[Opening Data provided section]
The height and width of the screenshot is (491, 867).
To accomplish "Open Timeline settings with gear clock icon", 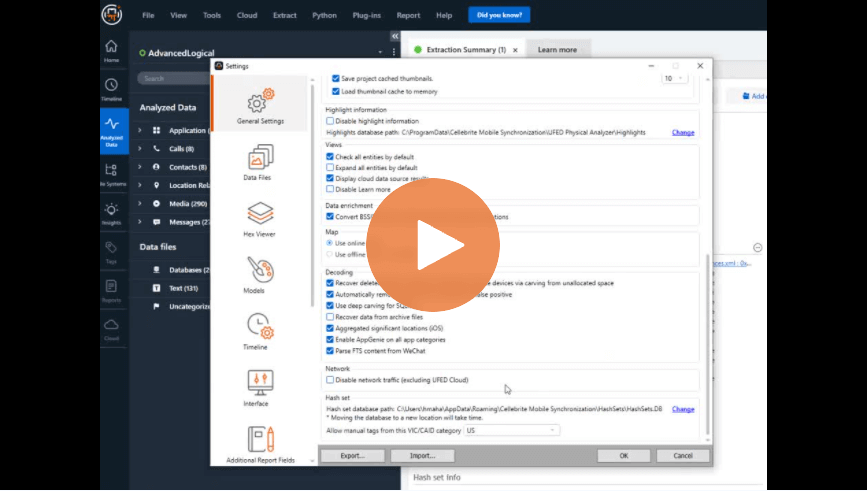I will click(258, 332).
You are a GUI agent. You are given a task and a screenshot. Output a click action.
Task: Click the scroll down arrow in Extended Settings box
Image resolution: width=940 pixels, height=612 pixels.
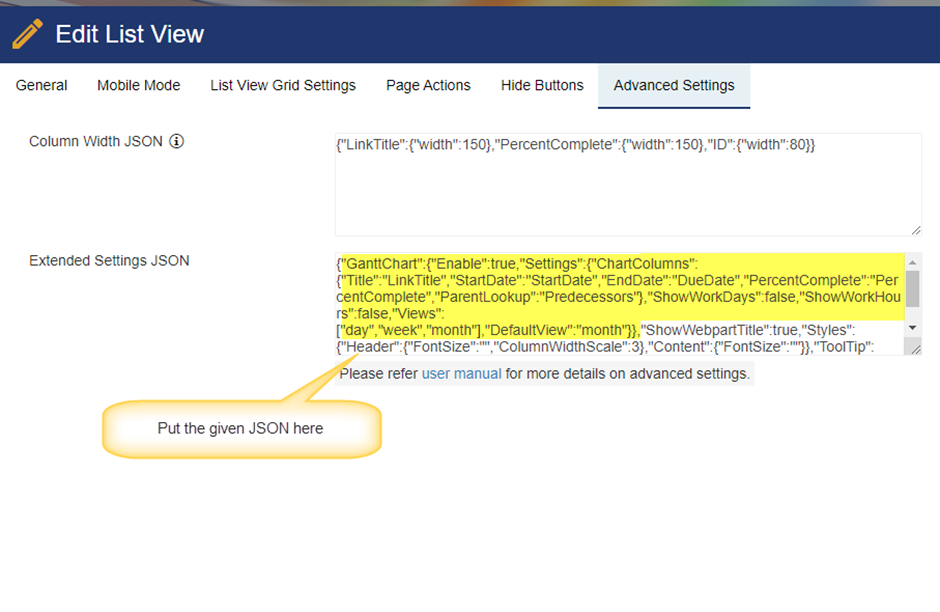(x=913, y=328)
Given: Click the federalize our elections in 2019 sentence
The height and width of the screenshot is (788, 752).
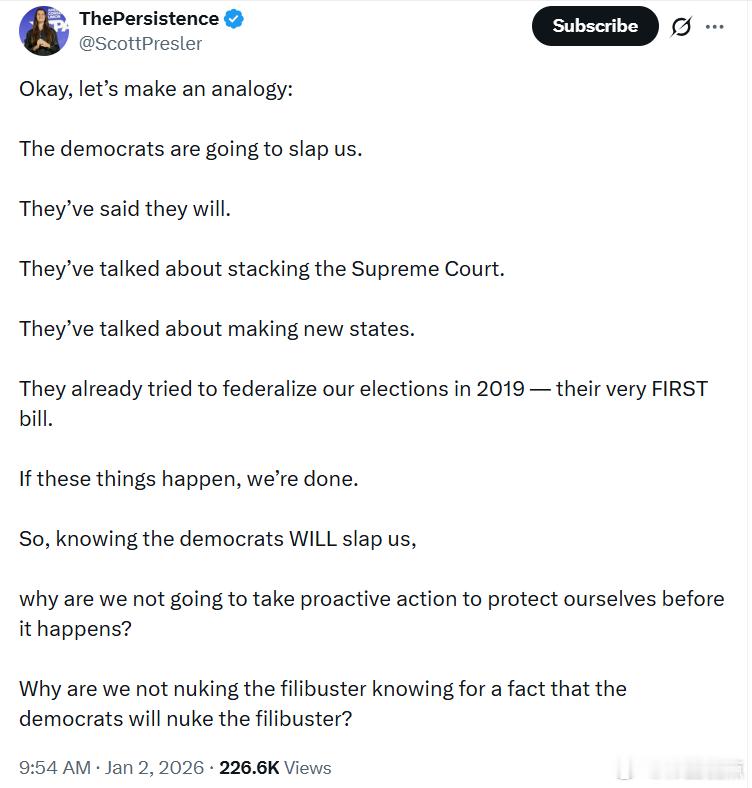Looking at the screenshot, I should (x=363, y=404).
[Closing Data provided section]
▶ [How to complete this task] Beginning with the line that holds "Given: Click the", output each line to the end of the material above, exactly, omitting the pictures.

▶ [Expected answer]
Given: Click the federalize our elections in 2019 sentence
The height and width of the screenshot is (788, 752).
Looking at the screenshot, I should (x=363, y=404).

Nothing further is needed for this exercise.